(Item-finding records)
◇ ◇ ◇ ◇ ◇ ◇ ◇
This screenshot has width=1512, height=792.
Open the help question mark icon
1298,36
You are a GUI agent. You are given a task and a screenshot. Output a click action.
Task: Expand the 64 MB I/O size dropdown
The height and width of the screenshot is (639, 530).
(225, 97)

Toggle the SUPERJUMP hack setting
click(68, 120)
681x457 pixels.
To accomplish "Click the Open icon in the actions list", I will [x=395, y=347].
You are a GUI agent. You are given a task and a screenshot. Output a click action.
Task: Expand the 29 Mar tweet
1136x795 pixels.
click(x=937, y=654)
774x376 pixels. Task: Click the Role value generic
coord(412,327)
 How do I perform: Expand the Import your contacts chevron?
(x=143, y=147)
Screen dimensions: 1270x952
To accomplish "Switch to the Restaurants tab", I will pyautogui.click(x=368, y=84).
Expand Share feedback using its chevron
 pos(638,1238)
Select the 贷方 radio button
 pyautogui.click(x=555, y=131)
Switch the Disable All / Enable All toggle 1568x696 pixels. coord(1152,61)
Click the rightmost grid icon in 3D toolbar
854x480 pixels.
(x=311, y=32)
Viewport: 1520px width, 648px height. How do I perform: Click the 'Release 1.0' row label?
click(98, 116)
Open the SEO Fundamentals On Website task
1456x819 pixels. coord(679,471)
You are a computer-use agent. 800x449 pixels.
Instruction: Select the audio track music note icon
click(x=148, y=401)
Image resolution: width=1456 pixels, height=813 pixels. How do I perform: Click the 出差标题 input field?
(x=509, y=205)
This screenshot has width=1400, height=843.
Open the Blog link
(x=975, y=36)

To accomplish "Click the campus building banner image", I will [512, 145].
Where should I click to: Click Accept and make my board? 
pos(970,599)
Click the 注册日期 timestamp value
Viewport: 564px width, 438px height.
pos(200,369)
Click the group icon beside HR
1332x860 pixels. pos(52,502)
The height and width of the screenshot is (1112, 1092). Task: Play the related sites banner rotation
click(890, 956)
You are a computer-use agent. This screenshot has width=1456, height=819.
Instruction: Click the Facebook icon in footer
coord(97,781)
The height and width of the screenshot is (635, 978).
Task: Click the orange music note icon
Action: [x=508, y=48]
◇ ◇ ◇ ◇ ◇ ◇ ◇
- [THE EXERCISE]
Reproduce the data word for word, starting at its first line and ending with the line that contains "coord(412,327)".

- [SOLVED PROBLEM]
This screenshot has width=1512, height=792.
Open the help question mark icon
1298,36
You are a GUI agent. You are given a task and a screenshot. Output a click action.
Task: Expand the 64 MB I/O size dropdown
The height and width of the screenshot is (639, 530).
(225, 97)

Toggle the SUPERJUMP hack setting
click(68, 120)
681x457 pixels.
To accomplish "Click the Open icon in the actions list", I will [x=395, y=347].
You are a GUI agent. You are given a task and a screenshot. Output a click action.
Task: Expand the 29 Mar tweet
1136x795 pixels.
click(x=937, y=654)
774x376 pixels. Task: Click the Role value generic
coord(412,327)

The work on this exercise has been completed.